(EXTRACTED MATERIAL begins)

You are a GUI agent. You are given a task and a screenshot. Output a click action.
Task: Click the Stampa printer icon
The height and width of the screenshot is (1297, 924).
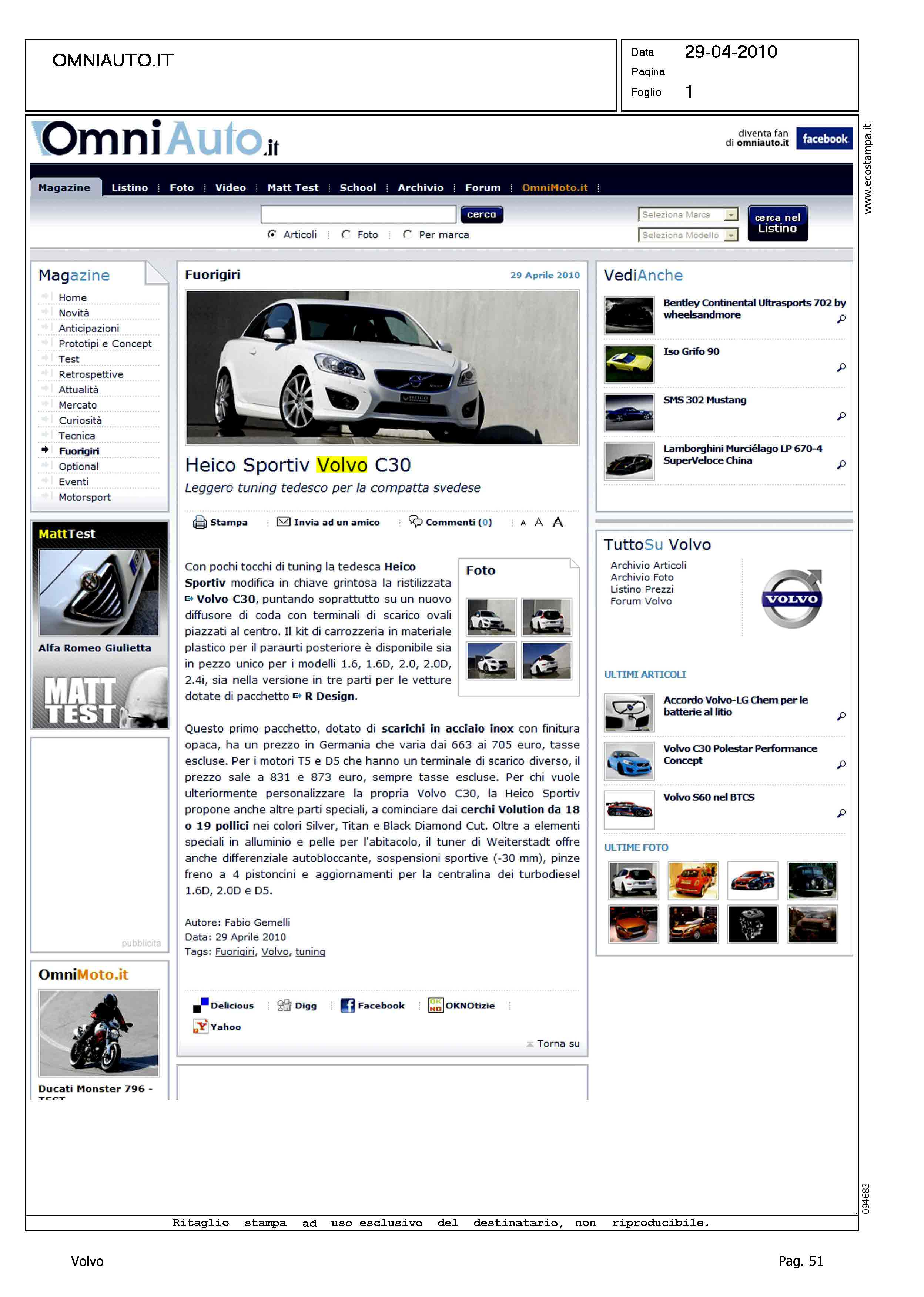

(EXTRACTED MATERIAL ends)
(EXTRACTED MATERIAL begins)

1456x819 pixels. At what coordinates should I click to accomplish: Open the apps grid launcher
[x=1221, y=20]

(EXTRACTED MATERIAL ends)
(EXTRACTED MATERIAL begins)

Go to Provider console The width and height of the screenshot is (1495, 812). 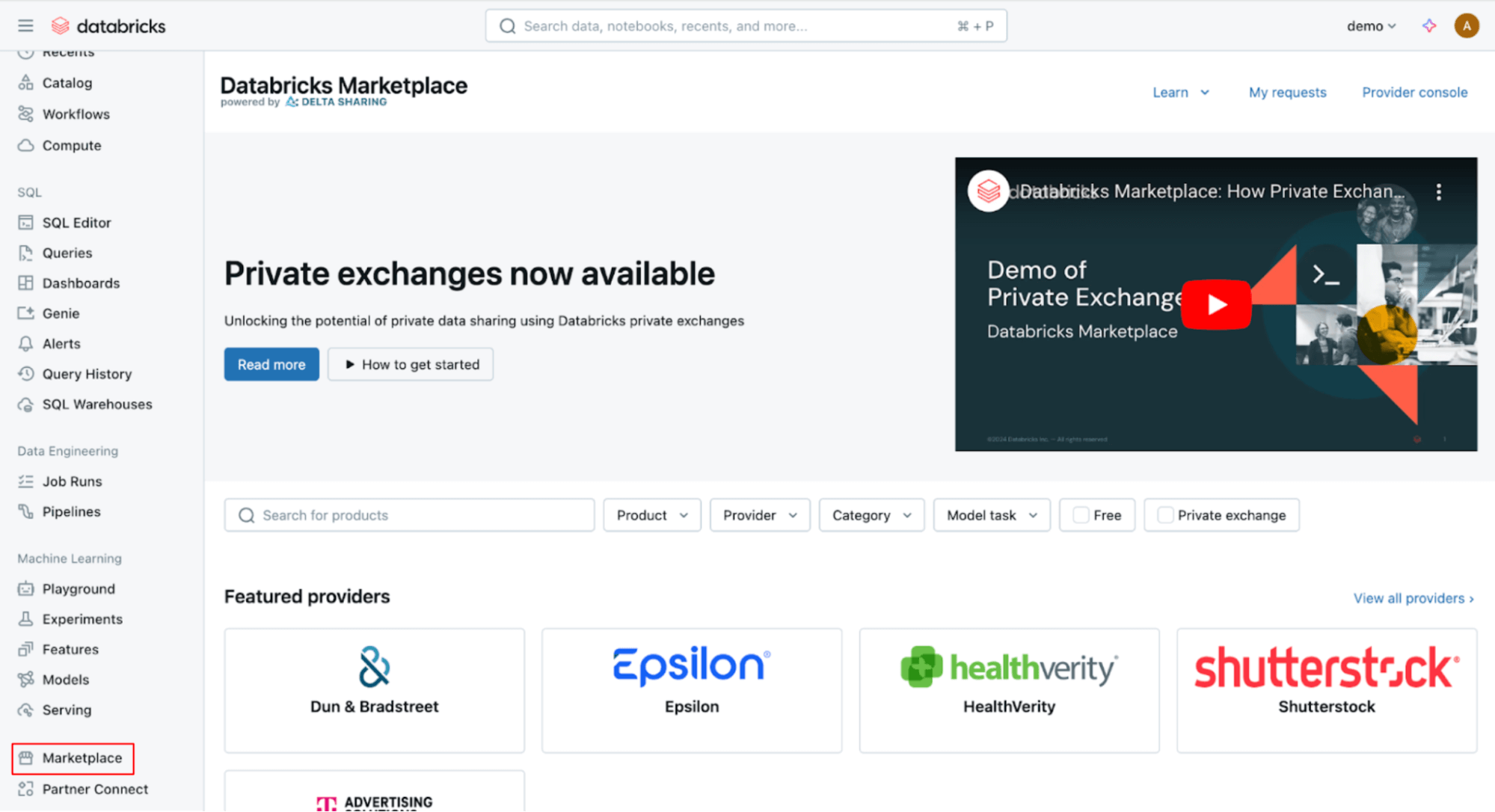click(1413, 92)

(EXTRACTED MATERIAL ends)

• _HOW TO COMPLETE THIS TASK_
Restate word for word only the lines above from the line containing "You are a GUI" to the line containing "The height and", both of them included.

• _RESULT FOR THIS TASK_
You are a GUI agent. You are given a task and a screenshot. Output a click action.
Task: Click the Stampa printer icon
The height and width of the screenshot is (1297, 924).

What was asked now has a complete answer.